INPUT RECORDS Start Marker

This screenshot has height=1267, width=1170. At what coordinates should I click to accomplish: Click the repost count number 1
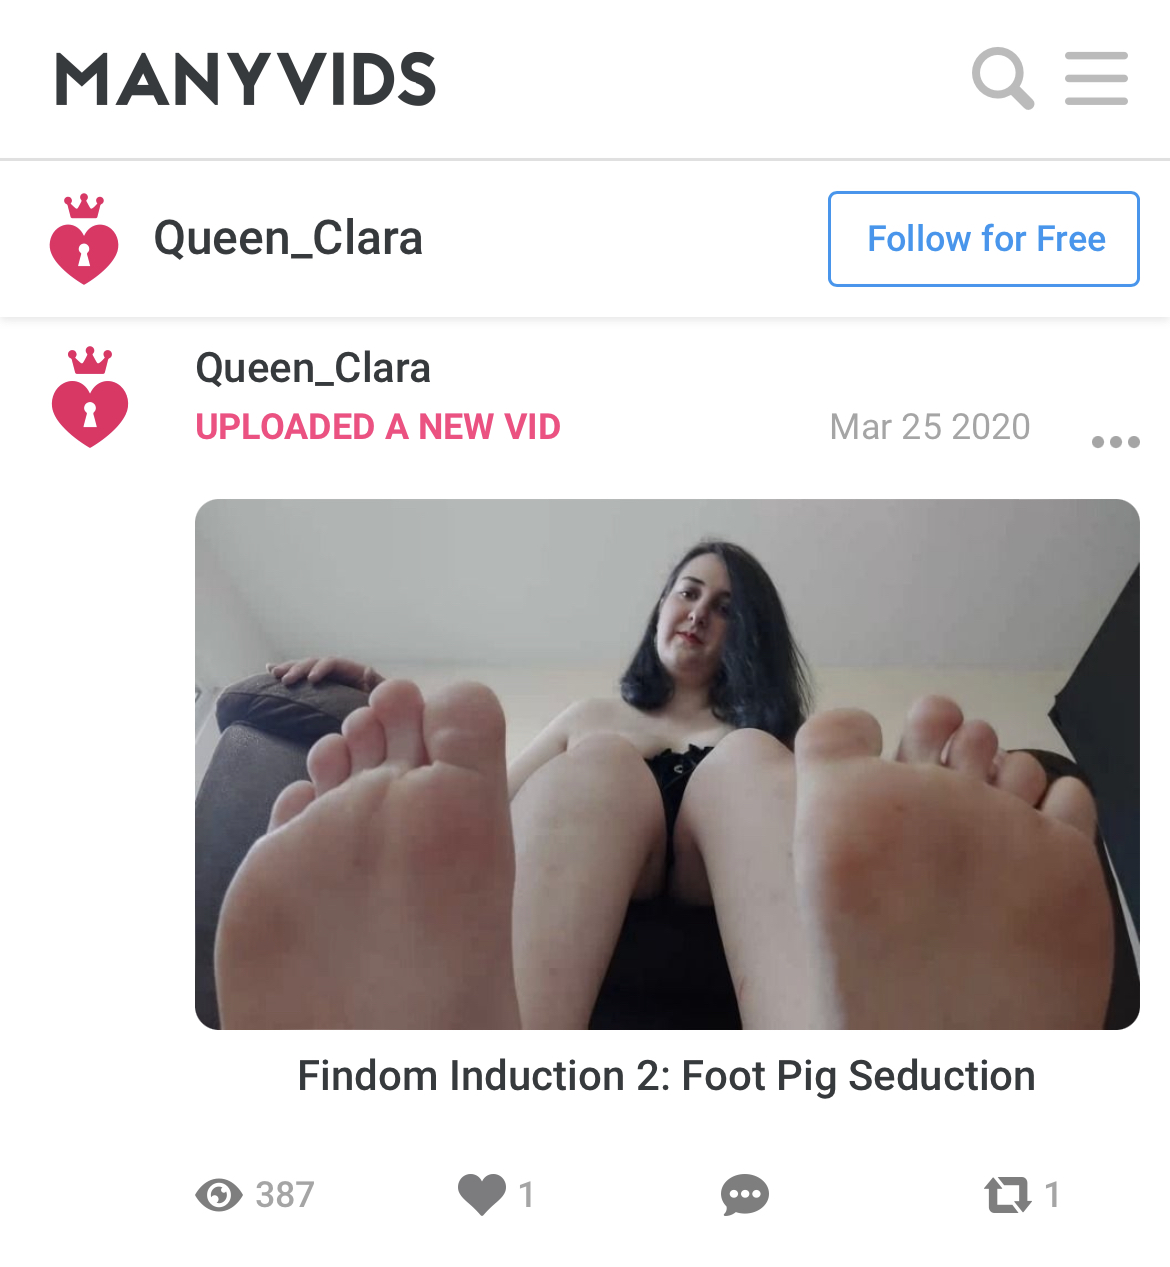[1052, 1195]
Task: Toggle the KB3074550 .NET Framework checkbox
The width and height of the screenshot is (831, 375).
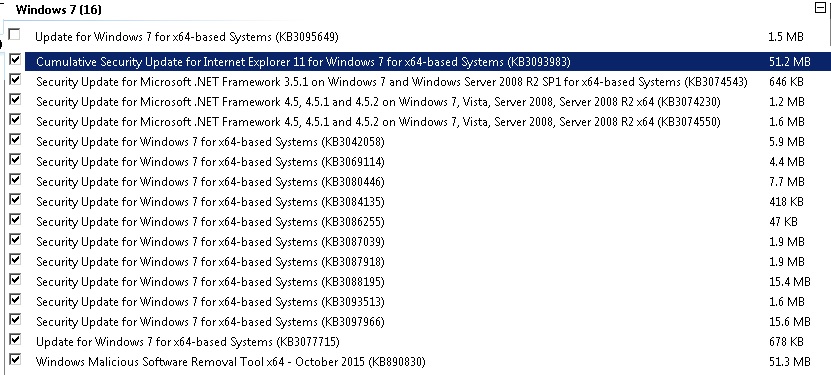Action: [15, 120]
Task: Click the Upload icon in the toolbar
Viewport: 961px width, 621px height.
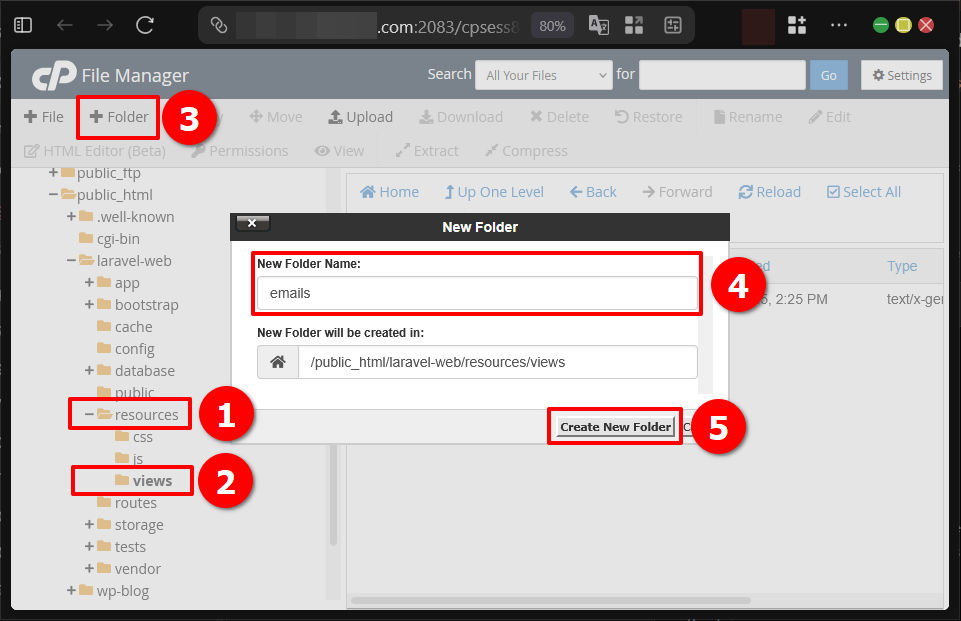Action: pos(360,116)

INPUT RECORDS End Marker

**TASK INSTRUCTIONS**
Make a word-for-word repeat of the material, skipping all pictures.

**EXERCISE OUTPUT**
This screenshot has height=1267, width=1170. At what coordinates should I click to accomplish: Click the repost count number 1
[1052, 1195]
Task: Toggle the KB3074550 .NET Framework checkbox
The width and height of the screenshot is (831, 375).
Action: [15, 120]
Task: Click the Upload icon in the toolbar
Viewport: 961px width, 621px height.
Action: pos(360,116)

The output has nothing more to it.